LLaVA-VL / LLaVA-NeXT

Apache License 2.0
3k stars 258 forks source link

How to access video data in LLaVA-OneVision? #190

Open xsgldhy opened 3 months ago

xsgldhy commented 3 months ago

Thank you for your contribution. Under the huggingface lmms-lab/LLaVA-OneVision-Data repo, I find that there are only single-image data, and in your scripts/train/README.md, you say that the video incorporates Youcook2 (32267), Charades (19851), NextQA (7653), activitynet (5153), ego4d (671), but under huggingface lmms-lab repo, I cannot find ego4d dataset, and Youcook2 only has val and test split, which is less than the number reported in the paper(41.9k samples). Does anyone know how to find those video data annotated in the llava format?

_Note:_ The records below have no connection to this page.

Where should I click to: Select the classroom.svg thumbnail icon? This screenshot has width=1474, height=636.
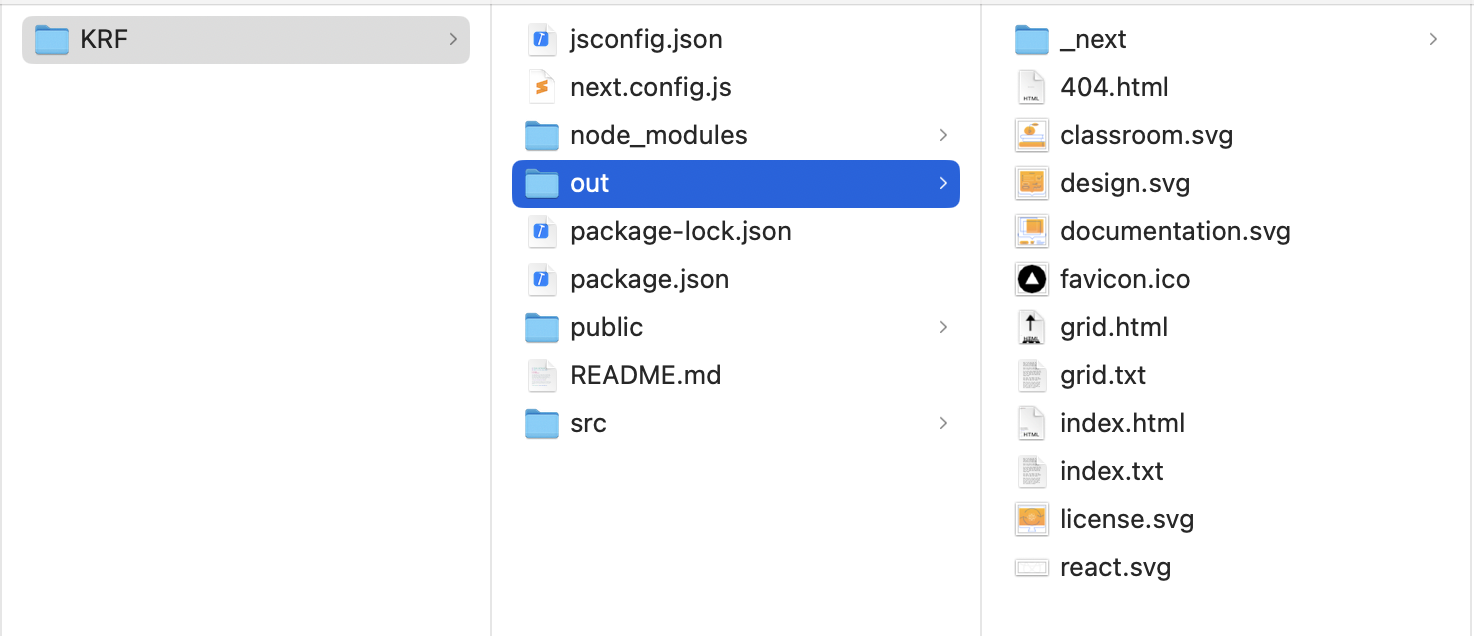click(1031, 136)
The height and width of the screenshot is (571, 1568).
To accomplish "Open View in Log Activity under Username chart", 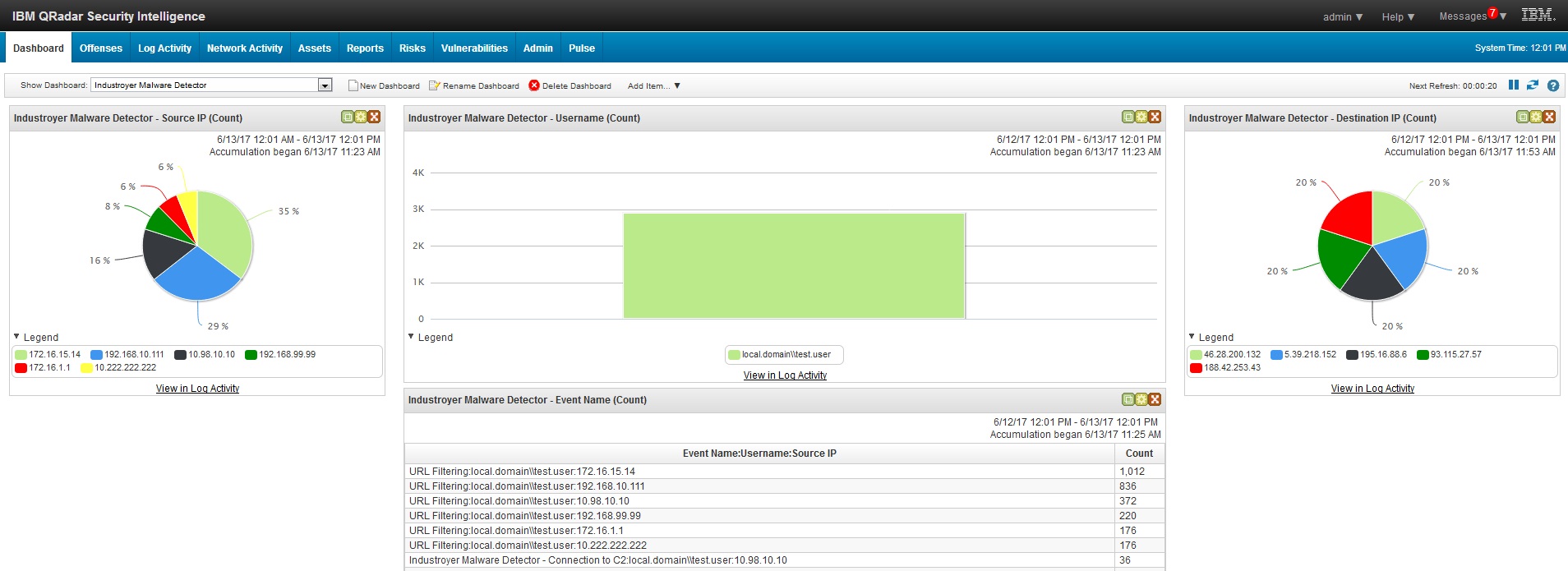I will point(785,375).
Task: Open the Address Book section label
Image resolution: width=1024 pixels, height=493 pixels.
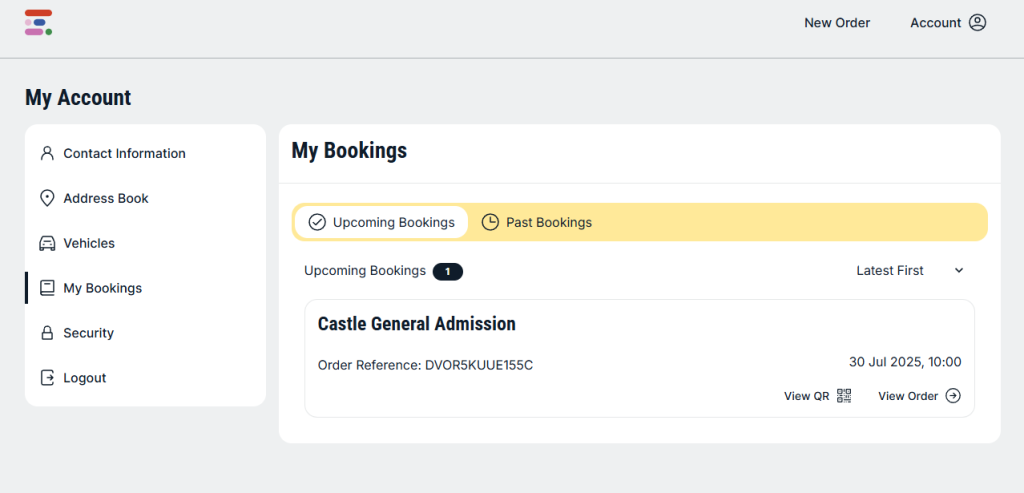Action: [x=106, y=198]

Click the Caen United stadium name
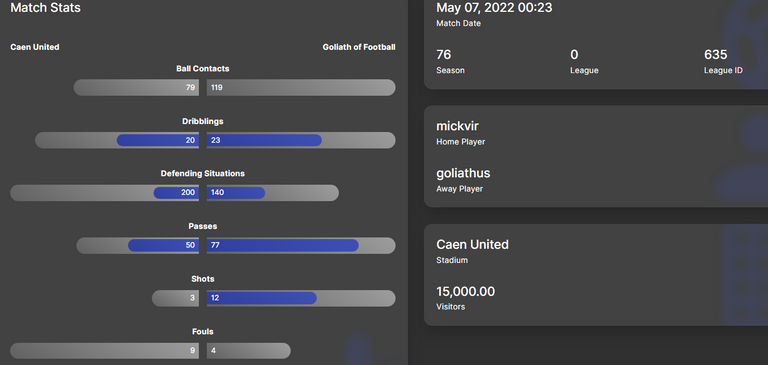[472, 244]

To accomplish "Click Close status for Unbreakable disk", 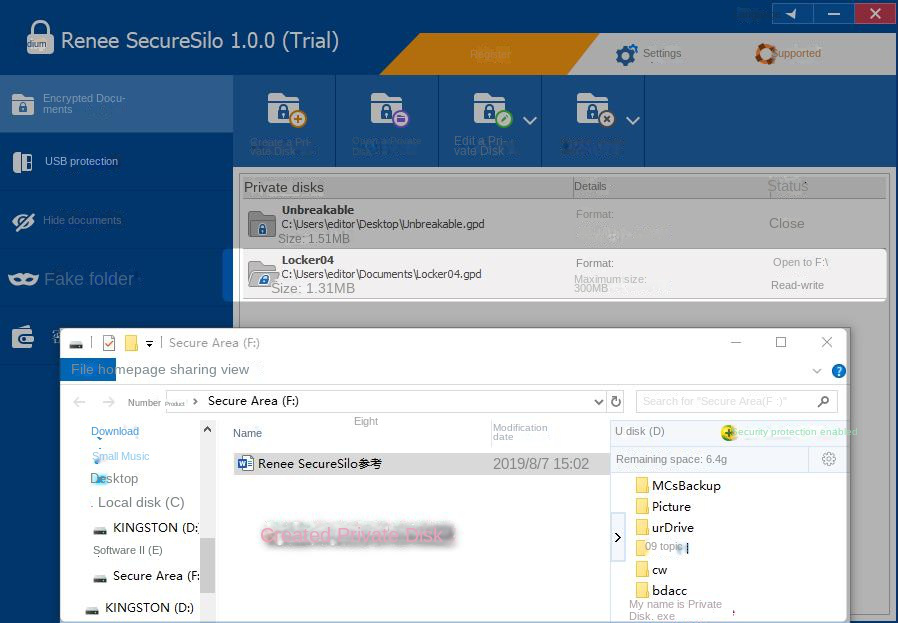I will click(x=786, y=224).
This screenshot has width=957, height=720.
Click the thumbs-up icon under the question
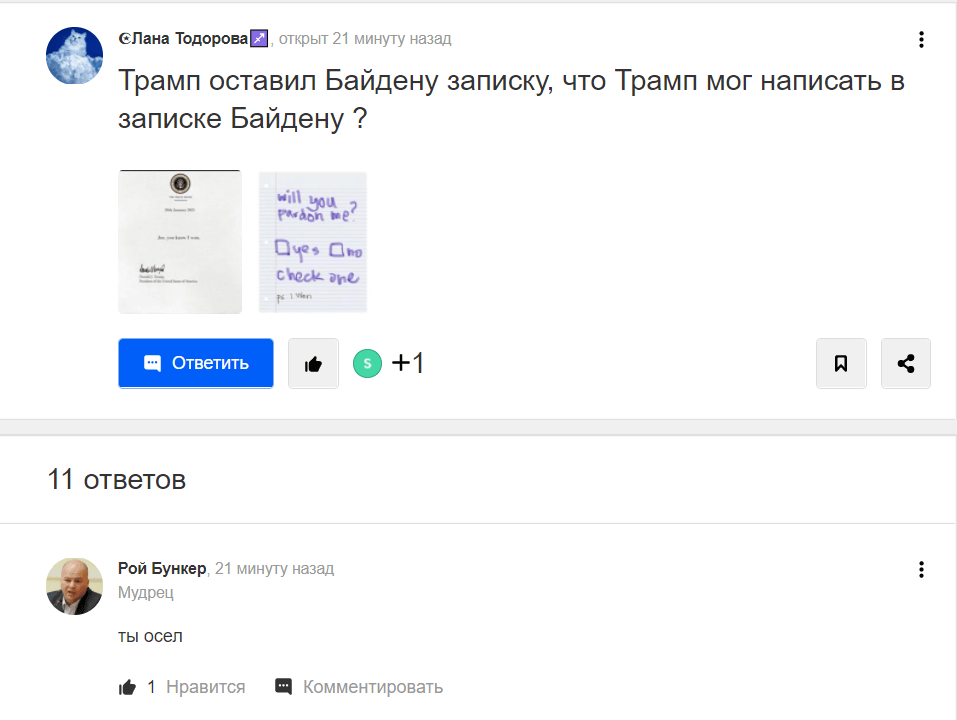(x=312, y=363)
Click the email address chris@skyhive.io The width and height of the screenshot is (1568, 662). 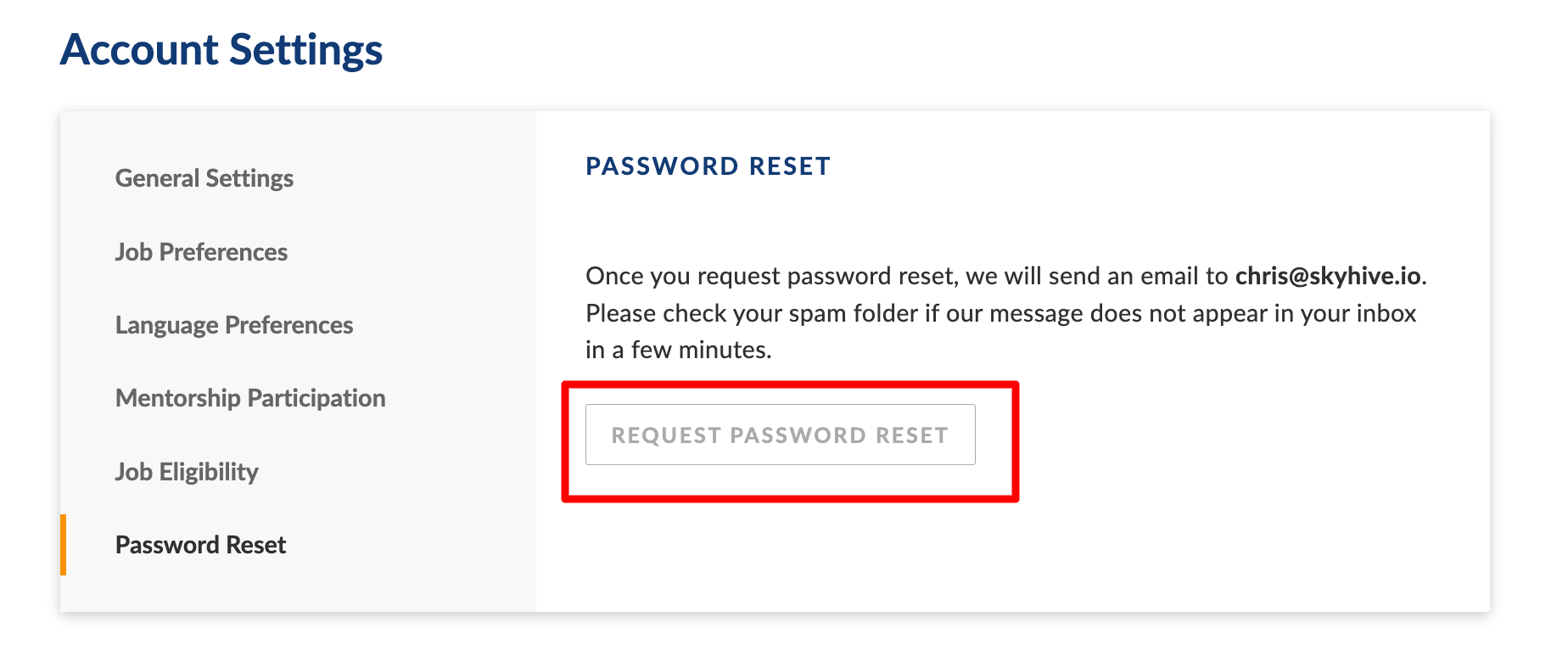[1327, 276]
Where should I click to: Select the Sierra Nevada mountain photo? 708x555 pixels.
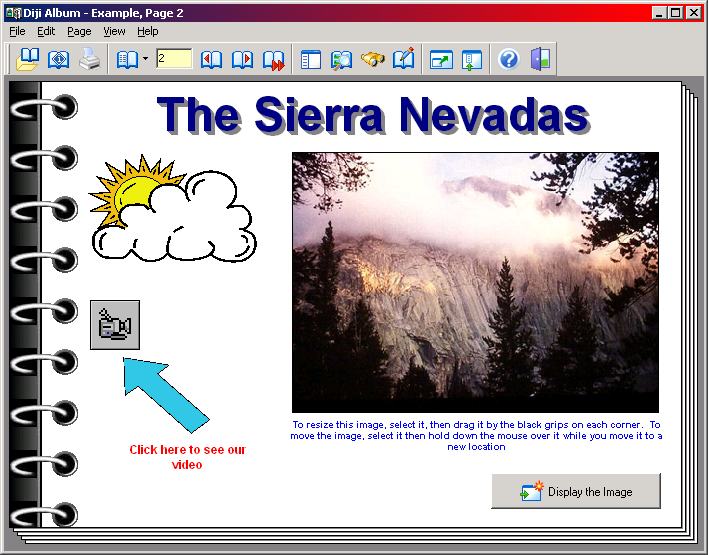pyautogui.click(x=475, y=282)
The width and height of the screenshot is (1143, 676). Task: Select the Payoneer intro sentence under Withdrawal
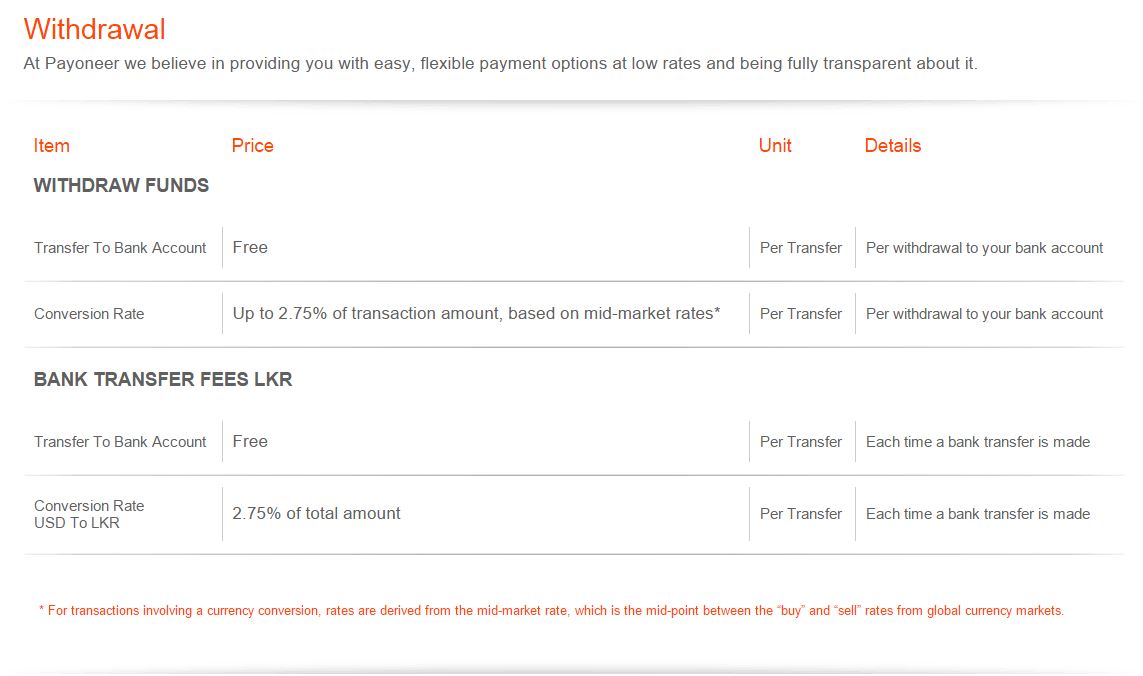click(x=500, y=63)
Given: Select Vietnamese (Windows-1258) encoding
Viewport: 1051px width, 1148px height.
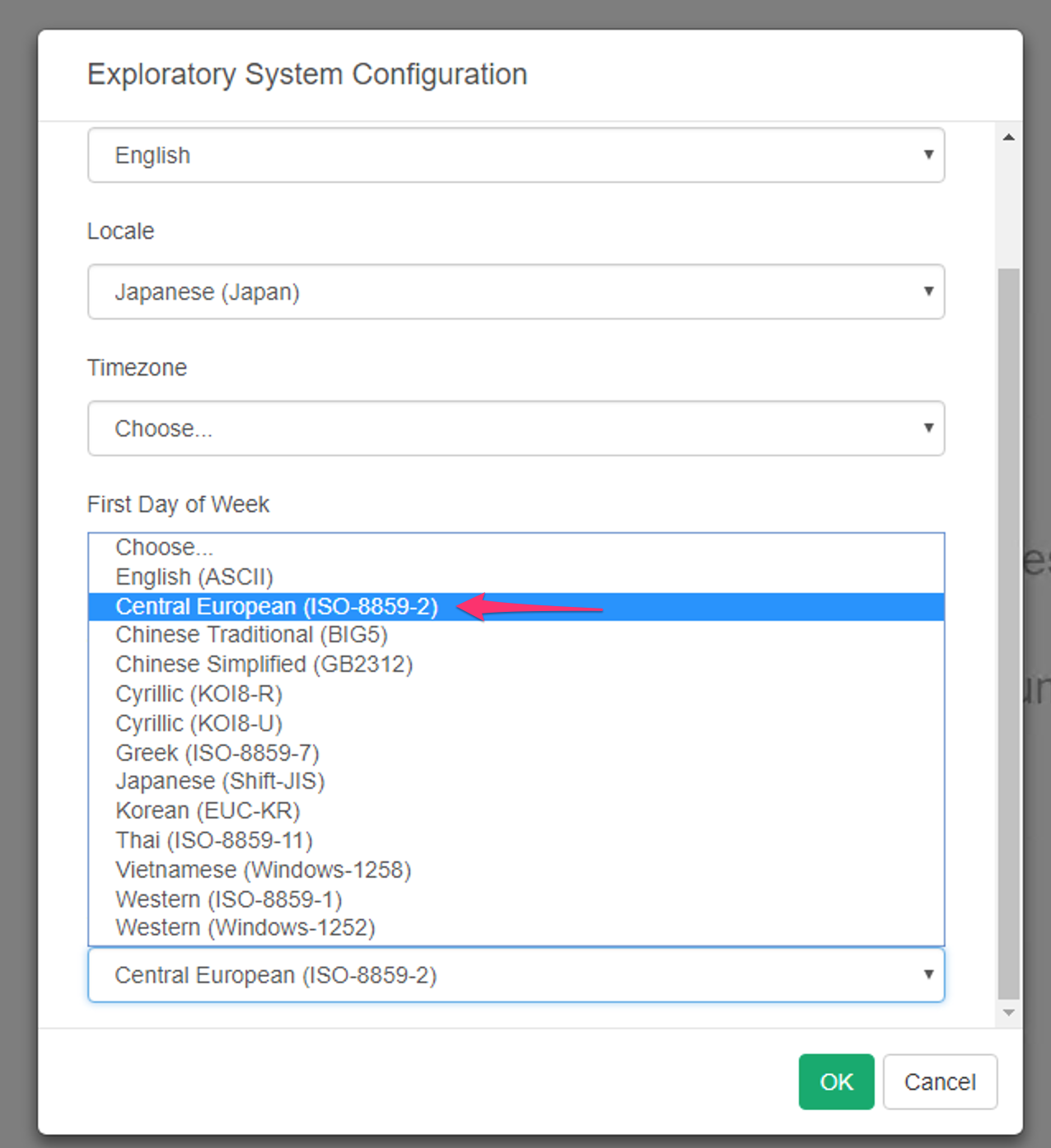Looking at the screenshot, I should pos(263,870).
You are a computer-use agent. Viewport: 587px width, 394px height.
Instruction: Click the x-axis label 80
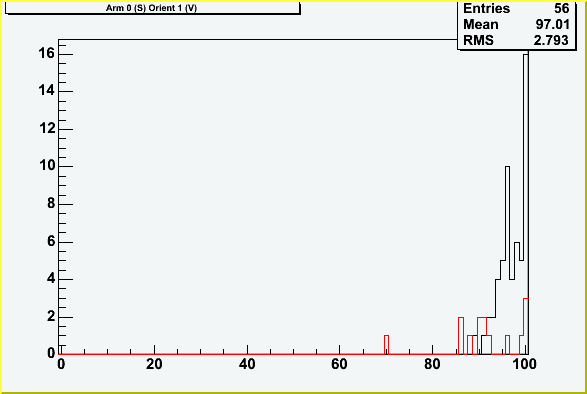pyautogui.click(x=432, y=364)

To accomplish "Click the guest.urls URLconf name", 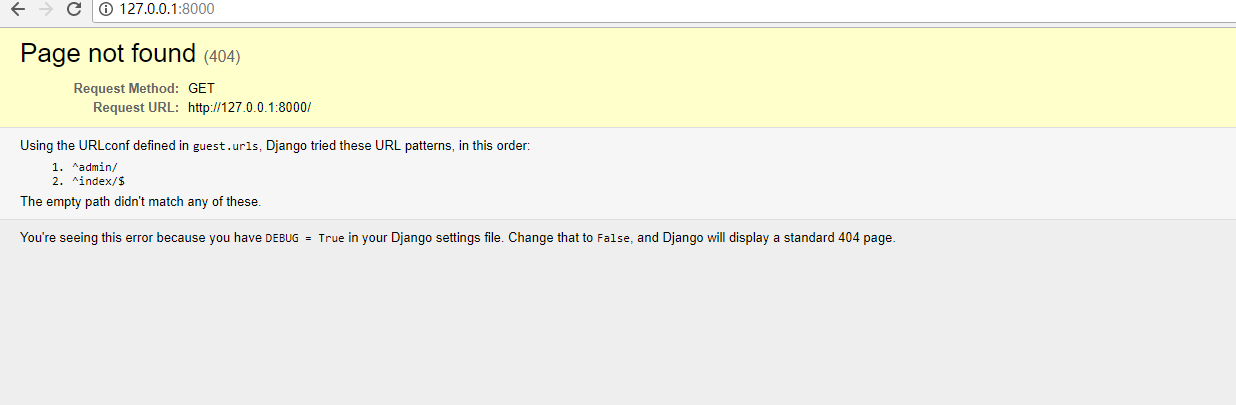I will pyautogui.click(x=227, y=146).
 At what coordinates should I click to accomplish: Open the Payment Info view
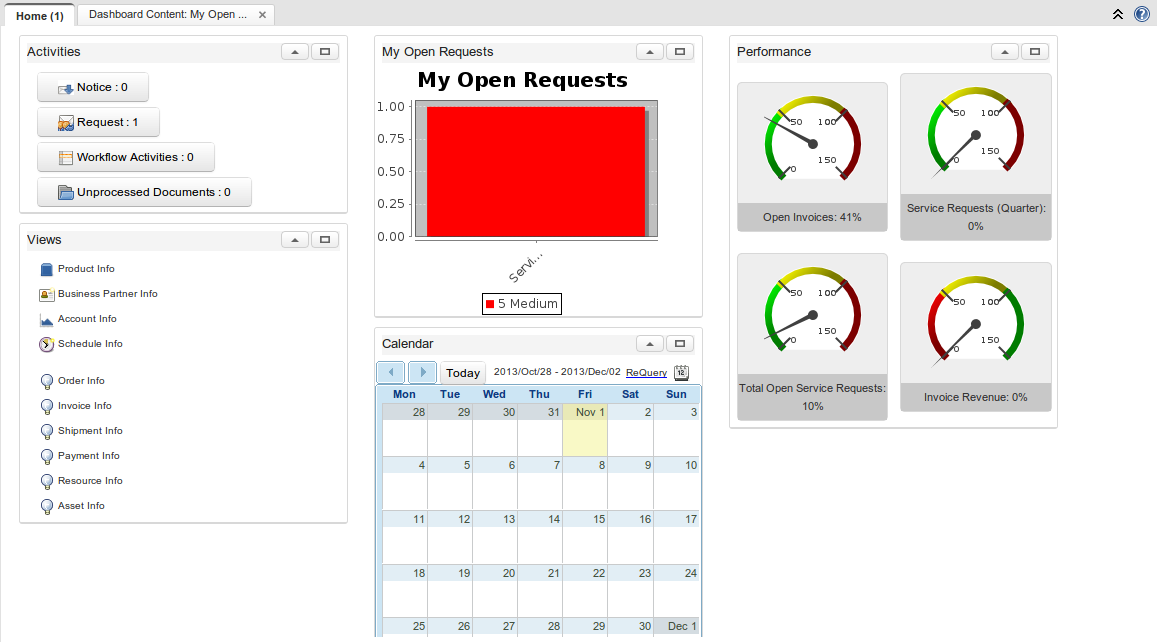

xsgldhy commented 3 months ago

I am also a little confused with the relationship between OneVision data and M4-Instruct-Data. Does OneVision contain the total of M4-Instruct? image I assume that the 560k multi-image samples are a subset of M4-Instruct? But M4-Instruct contains 615k multi-image samples, how can I find the 560k subset? And lmms-lab/LLaVA-OneVision-Data repo actually contains "Single-Image 3.2M", not the "OneVision 1.6M"? So how can I find the "800K higher-quality data re-sampled from previous stage"?

yongliang-wu commented 2 months ago

Hi xsgldhy, have you solved this problem?